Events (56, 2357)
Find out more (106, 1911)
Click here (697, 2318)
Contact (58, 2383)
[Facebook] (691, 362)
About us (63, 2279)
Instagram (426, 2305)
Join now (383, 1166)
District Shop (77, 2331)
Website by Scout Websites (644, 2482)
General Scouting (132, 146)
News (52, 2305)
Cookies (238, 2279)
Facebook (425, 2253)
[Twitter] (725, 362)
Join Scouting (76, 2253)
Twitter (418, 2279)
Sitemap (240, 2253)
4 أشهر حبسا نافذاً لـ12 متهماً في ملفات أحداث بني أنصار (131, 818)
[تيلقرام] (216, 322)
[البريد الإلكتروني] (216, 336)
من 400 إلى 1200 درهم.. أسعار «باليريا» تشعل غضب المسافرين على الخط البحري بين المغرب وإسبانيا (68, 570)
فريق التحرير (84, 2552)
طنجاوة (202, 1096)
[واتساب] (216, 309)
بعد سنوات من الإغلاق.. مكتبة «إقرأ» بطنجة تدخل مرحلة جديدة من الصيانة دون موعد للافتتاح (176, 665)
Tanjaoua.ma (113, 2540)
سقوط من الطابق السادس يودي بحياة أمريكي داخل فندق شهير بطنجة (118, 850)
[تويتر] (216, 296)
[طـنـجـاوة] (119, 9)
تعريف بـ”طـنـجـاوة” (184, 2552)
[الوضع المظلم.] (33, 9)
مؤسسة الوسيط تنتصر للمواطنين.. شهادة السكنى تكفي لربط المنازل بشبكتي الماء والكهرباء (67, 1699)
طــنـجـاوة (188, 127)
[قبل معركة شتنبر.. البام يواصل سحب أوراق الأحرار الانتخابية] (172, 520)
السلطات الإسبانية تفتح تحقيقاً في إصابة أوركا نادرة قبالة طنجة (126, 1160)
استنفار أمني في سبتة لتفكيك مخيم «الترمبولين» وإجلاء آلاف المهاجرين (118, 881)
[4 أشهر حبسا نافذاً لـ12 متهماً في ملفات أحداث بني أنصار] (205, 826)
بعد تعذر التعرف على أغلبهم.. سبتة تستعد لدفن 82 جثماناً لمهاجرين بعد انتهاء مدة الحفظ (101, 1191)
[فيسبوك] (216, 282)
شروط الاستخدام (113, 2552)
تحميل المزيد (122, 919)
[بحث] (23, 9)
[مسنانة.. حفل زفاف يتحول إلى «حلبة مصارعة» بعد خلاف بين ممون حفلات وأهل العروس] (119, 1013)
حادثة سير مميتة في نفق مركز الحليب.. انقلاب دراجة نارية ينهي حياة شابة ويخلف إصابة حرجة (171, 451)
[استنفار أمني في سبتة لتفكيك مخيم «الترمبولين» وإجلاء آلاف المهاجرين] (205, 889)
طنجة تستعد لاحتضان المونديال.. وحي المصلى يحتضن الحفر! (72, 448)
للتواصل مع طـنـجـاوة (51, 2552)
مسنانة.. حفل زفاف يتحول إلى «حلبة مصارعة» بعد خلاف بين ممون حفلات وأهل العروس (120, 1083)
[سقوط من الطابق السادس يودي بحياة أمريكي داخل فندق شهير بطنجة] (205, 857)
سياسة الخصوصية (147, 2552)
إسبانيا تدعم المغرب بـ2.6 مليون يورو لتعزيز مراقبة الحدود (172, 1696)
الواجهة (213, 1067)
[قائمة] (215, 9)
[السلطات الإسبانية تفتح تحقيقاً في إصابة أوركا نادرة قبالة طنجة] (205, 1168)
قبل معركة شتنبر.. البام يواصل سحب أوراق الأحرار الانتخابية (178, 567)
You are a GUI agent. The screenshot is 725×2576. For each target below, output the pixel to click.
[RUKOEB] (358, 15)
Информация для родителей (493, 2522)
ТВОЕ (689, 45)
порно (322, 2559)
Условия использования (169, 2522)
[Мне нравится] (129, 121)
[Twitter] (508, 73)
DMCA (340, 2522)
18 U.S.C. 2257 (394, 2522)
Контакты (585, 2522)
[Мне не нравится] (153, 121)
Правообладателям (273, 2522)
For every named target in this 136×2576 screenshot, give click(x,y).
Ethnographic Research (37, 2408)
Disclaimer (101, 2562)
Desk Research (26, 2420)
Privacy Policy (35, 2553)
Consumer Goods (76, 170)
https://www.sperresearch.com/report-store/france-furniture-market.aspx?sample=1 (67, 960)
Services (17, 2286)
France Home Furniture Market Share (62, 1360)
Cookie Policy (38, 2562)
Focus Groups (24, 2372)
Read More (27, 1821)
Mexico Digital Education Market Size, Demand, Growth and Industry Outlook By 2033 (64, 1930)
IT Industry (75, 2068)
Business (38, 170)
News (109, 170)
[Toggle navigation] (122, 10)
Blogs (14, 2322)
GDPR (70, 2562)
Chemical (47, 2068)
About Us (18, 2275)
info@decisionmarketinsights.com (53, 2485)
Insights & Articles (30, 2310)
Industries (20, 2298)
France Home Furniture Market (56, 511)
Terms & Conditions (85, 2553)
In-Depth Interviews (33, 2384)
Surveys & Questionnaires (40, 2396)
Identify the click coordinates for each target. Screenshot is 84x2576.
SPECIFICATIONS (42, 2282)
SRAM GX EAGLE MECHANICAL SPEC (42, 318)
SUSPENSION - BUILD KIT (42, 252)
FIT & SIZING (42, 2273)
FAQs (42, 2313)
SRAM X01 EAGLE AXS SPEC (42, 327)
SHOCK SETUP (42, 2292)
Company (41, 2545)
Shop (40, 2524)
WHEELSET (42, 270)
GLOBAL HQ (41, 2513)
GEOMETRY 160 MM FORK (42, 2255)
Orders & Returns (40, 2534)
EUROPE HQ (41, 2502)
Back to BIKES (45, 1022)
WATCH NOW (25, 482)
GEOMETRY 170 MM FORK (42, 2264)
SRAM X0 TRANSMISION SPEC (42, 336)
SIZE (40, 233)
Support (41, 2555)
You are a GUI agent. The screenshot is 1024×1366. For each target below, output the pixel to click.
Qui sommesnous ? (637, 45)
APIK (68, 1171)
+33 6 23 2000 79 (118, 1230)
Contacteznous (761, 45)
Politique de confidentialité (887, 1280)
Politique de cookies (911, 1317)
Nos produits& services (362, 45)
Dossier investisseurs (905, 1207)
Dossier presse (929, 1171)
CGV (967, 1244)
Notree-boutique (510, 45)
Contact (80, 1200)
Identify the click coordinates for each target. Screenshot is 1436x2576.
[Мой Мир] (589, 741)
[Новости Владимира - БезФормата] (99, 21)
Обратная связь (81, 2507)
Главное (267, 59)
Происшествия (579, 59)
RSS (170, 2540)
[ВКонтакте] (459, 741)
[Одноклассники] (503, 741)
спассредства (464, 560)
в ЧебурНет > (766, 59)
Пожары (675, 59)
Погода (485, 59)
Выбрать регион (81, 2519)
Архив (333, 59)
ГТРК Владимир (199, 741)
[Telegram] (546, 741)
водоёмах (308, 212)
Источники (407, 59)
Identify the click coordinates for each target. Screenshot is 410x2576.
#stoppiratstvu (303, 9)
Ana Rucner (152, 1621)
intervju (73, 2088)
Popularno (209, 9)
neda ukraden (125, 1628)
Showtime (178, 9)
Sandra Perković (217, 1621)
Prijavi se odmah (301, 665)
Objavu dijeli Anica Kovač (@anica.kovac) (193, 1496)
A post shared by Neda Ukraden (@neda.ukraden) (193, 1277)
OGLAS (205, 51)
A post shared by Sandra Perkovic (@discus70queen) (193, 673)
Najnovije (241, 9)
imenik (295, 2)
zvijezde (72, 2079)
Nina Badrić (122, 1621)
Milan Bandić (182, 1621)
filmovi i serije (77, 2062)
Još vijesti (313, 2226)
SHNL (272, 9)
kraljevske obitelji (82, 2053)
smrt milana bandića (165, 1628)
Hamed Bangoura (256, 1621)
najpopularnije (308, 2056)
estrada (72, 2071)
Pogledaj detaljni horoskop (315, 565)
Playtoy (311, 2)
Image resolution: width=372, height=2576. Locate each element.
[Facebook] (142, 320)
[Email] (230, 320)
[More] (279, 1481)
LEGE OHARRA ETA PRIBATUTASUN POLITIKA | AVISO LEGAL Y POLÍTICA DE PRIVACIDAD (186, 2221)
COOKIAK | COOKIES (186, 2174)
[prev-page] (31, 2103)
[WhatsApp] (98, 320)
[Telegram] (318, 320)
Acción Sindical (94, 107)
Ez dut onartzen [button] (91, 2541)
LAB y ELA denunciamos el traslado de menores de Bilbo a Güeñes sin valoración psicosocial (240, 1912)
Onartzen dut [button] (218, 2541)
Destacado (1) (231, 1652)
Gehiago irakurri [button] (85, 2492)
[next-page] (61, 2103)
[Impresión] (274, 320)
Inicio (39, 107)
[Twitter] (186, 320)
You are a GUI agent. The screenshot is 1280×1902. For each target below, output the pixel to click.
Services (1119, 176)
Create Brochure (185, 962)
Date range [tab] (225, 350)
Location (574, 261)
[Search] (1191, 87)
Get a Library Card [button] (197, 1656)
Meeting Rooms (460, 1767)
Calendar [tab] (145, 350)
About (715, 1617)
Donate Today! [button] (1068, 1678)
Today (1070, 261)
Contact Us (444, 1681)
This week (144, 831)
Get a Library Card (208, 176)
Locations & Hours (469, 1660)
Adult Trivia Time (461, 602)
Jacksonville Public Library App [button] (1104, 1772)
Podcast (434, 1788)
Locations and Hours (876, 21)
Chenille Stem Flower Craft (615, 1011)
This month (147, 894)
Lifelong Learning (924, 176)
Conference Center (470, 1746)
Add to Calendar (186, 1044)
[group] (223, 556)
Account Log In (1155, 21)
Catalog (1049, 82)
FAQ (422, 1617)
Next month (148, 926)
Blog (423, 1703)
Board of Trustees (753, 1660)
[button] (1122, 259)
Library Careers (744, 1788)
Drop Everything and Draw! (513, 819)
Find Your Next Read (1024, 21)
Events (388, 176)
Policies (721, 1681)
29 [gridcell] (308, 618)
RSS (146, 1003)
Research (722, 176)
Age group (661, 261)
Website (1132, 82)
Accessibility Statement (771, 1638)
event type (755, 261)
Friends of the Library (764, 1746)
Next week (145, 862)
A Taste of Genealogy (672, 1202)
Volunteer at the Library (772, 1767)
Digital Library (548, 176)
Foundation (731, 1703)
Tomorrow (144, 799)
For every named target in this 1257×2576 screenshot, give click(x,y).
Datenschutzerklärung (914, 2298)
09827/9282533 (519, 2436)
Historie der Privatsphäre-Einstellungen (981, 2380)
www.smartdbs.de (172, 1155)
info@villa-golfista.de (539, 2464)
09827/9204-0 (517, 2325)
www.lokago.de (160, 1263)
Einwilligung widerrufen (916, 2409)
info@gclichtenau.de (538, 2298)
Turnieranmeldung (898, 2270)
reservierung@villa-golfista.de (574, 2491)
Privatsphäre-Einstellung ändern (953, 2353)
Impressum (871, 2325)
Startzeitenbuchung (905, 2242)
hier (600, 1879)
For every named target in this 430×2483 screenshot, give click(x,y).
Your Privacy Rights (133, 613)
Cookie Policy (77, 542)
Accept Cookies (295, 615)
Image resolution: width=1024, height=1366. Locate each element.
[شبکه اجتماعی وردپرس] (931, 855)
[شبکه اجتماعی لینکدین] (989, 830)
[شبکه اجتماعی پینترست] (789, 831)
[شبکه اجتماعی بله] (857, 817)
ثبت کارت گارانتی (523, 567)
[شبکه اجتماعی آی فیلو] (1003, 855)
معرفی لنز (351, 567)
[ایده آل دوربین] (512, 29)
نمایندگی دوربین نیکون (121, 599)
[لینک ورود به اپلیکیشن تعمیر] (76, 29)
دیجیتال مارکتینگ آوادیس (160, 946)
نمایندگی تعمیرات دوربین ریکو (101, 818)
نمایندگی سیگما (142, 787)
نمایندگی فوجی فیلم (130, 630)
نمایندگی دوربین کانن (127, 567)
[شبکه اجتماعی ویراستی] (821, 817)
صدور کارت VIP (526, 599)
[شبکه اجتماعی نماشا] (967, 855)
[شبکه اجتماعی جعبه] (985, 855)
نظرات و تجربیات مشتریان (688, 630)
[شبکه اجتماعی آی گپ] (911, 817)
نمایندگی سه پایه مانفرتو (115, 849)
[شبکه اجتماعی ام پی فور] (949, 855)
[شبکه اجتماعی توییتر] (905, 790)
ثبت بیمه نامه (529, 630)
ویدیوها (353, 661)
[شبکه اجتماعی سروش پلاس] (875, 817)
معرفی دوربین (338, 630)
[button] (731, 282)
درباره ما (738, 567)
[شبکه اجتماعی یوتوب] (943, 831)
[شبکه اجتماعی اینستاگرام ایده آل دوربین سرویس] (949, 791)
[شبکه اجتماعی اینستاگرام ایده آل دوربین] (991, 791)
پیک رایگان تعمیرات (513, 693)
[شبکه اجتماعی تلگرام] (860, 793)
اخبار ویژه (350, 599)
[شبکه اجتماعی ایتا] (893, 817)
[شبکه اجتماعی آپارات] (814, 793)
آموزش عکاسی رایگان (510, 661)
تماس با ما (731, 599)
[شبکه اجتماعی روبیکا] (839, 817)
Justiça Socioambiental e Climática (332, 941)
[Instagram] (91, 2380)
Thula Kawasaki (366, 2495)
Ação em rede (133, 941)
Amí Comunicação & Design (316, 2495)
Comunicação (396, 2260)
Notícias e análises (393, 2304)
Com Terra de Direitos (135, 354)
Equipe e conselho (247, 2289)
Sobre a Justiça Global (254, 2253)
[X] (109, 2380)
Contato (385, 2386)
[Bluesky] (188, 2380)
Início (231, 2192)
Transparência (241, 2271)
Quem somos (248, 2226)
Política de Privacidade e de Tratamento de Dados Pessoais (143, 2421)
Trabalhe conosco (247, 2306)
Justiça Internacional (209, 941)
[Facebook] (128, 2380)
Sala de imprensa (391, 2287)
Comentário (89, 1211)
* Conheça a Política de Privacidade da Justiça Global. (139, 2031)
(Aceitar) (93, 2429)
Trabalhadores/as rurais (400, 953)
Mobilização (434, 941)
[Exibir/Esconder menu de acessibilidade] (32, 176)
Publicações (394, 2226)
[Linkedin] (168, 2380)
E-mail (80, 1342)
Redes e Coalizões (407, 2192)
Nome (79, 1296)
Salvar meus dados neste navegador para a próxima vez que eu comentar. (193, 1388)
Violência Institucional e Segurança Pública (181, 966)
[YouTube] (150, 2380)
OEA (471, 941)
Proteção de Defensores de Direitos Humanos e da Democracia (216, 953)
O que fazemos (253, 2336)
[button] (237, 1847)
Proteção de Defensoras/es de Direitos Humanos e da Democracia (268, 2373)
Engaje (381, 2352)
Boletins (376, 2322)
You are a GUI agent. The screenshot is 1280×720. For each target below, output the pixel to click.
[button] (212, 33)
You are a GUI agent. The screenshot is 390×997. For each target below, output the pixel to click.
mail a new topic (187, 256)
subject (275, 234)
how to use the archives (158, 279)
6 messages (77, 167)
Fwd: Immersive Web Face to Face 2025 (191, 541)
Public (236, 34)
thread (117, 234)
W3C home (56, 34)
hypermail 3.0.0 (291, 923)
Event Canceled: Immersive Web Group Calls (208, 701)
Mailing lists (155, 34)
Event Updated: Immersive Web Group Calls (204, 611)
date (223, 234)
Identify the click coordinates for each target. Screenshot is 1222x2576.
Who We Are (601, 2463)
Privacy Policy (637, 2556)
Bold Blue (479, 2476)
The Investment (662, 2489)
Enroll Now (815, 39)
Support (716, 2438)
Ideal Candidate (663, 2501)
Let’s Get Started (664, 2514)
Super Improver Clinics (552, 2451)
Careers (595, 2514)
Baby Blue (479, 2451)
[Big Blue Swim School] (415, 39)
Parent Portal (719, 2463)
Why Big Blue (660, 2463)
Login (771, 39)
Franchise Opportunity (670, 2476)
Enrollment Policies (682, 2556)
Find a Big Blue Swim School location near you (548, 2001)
━━━
** Your goal **
Up to and including the line with "إسبانيا تدعم المغرب", write out the records above exactly, starting from their first line.

** Exercise output **
Events (56, 2357)
Find out more (106, 1911)
Click here (697, 2318)
Contact (58, 2383)
[Facebook] (691, 362)
About us (63, 2279)
Instagram (426, 2305)
Join now (383, 1166)
District Shop (77, 2331)
Website by Scout Websites (644, 2482)
General Scouting (132, 146)
News (52, 2305)
Cookies (238, 2279)
Facebook (425, 2253)
[Twitter] (725, 362)
Join Scouting (76, 2253)
Twitter (418, 2279)
Sitemap (240, 2253)
4 أشهر حبسا نافذاً لـ12 متهماً في ملفات أحداث بني أنصار (131, 818)
[تيلقرام] (216, 322)
[البريد الإلكتروني] (216, 336)
من 400 إلى 1200 درهم.. أسعار «باليريا» تشعل غضب المسافرين على الخط البحري بين المغرب وإسبانيا (68, 570)
فريق التحرير (84, 2552)
طنجاوة (202, 1096)
[واتساب] (216, 309)
بعد سنوات من الإغلاق.. مكتبة «إقرأ» بطنجة تدخل مرحلة جديدة من الصيانة دون موعد للافتتاح (176, 665)
Tanjaoua.ma (113, 2540)
سقوط من الطابق السادس يودي بحياة أمريكي داخل فندق شهير بطنجة (118, 850)
[تويتر] (216, 296)
[طـنـجـاوة] (119, 9)
تعريف بـ”طـنـجـاوة” (184, 2552)
[الوضع المظلم.] (33, 9)
مؤسسة الوسيط تنتصر للمواطنين.. شهادة السكنى تكفي لربط المنازل بشبكتي الماء والكهرباء (67, 1699)
طــنـجـاوة (188, 127)
[قبل معركة شتنبر.. البام يواصل سحب أوراق الأحرار الانتخابية] (172, 520)
السلطات الإسبانية تفتح تحقيقاً في إصابة أوركا نادرة قبالة طنجة (126, 1160)
استنفار أمني في سبتة لتفكيك مخيم «الترمبولين» وإجلاء آلاف المهاجرين (118, 881)
[4 أشهر حبسا نافذاً لـ12 متهماً في ملفات أحداث بني أنصار] (205, 826)
بعد تعذر التعرف على أغلبهم.. سبتة تستعد لدفن 82 جثماناً لمهاجرين بعد انتهاء مدة الحفظ (101, 1191)
[فيسبوك] (216, 282)
شروط الاستخدام (113, 2552)
تحميل المزيد (122, 919)
[بحث] (23, 9)
[مسنانة.. حفل زفاف يتحول إلى «حلبة مصارعة» بعد خلاف بين ممون حفلات وأهل العروس] (119, 1013)
حادثة سير مميتة في نفق مركز الحليب.. انقلاب دراجة نارية ينهي حياة شابة ويخلف إصابة حرجة (171, 451)
[استنفار أمني في سبتة لتفكيك مخيم «الترمبولين» وإجلاء آلاف المهاجرين] (205, 889)
طنجة تستعد لاحتضان المونديال.. وحي المصلى يحتضن الحفر! (72, 448)
للتواصل مع طـنـجـاوة (51, 2552)
مسنانة.. حفل زفاف يتحول إلى «حلبة مصارعة» بعد خلاف بين ممون حفلات وأهل العروس (120, 1083)
[سقوط من الطابق السادس يودي بحياة أمريكي داخل فندق شهير بطنجة] (205, 857)
سياسة الخصوصية (147, 2552)
إسبانيا تدعم المغرب بـ2.6 مليون يورو لتعزيز مراقبة الحدود (172, 1696)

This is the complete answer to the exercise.